À l’issue d’un incroyable imbroglio politico-médiatique, la présidente du Front national a refusé de participer à l’émission politique de France 2 Des paroles et des actes. Retour sur la polémique en trois actes.
Et la polémique s’échoua sur un communiqué envoyé trois heures avant le lancement du générique de Des paroles et des actes, l’émission politique phare du service public. En quelques mots la présidente du Front national actuellement en campagne pour la présidence de la région Nord-Pas-de-Calais-Picardie, a «planté» David Pujadas. En tête du communiqué, en gras, ces quelques mots: «Monsieur Pujadas, on ne m’impose rien». Le rendez-vous de France 2 qui permet aux ténors de se révéler pendant plus de deux heures devant plusieurs millions de téléspectateurs? «Une mascarade», écrit l’ex-candidate à l’élection présidentielle.

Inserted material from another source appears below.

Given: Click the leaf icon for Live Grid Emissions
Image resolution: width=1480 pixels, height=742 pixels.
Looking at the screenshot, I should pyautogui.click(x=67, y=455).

L’issue spectaculaire d’une controverse de plusieurs jours.
» ACTE I
Tout commença il y a exactement une semaine. Xavier Bertrand, rival de Marine Le Pen pour les élections régionales en Nord-Pas-de-Calais-Picardie, communique à la presse une lettre envoyée à Fleur Pellerin, la ministre de la Culture, tutelle de France Télévisions. Le patron du CSA et la PDG du groupe audiovisuel public sont mis en copie. Il y dénonce le manque «d’équité» que représente à ses yeux l’invitation de la présidente du FN. Quelques jours après, c’est Pierre de Saintignon, le candidat socialiste aux régionales qui fait la même démarche. Les deux estiment que l’audience offerte à Marine Le Pen à un mois et demi des régionales est de nature à favoriser le FN en Nord-Pas-de-Calais-Picardie. Mais la controverse reste mineure, même si tous soulignent qu’il s’agit là de la cinquième invitation de Marine Le Pen à “Des paroles et des actes” depuis la création de l’émission. Un record personnel bien que dans son ensemble, le Front national est sous-représenté en audience cumulée. Pour calmer le jeu, France 3 annule l’invitation de Marine Le Pen à son journal télévisé dominical.
» ACTE II
Il aura ensuite fallu attendre mercredi, veille de l’émission, pour que la polémique prenne une envergure plus importante. A 13 heures, le patron du Parti socialiste, Jean-Christophe Cambadélis, envoie une lettre à Nicolas Sarkozy dans laquelle il propose une initiative commune à destination du CSA pour contester l’invitation de Marine Le Pen. L’ex-président de la République s’entretiendra par téléphone avec le patron des socialistes quelques heures plus tard pour lui confier qu’il «partage la même analyse». Frédéric Péchenard, le directeur général des Républicains, envoie à son tour une lettre à Delphine Ernotte, la présidente de France Télévisions. Florian Philippot raille alors la «belle preuve d’unité UMPS» et s’amuse de la «belle audience assurée» à Marine Le Pen.
» ACTE III
Jeudi matin, France Télévisions prend en compte des remarques du CSA qui invite la chaîne à offrir une «expression contradictoire aux concurrents» de la chef du FN: Xavier Bertrand et Pierre de Saintignon sont alors invités à participer à l’émission. Marine Le Pen refuse ces changements. Des discussions chaotiques se tiennent avec la production, aussitôt retranscrites sur le compte Twitter de l’eurodéputée, narquoise: «France 2 persiste à m’imposer six débats de suite dont le dernier, régional, de 40 minutes. Ils me prennent pour leur chien?» David Pujadas accorde à une interview au site internet d’information de France Télévisions pour confirmer que ses conditions ne sont pas négociables. Marine Le Pen se moque dans un communiqué: «Je n’ai accepté au départ de participer à cette émission qu’à la grande insistance de David Pujadas, lequel a passé plus d’une heure dans mon bureau à cette seule fin». Face à une situation bloquée et une défiance inédite, la frontiste annule. Elle dénonce «l’arrogance inouïe, la «méthode cavalière et méprisante» de David Pujadas. «Il a cru pouvoir, pour la deuxième fois, me mettre devant le fait accompli», s’étrangle l’élue qui se dit prête à débattre sur d’autres plateaux.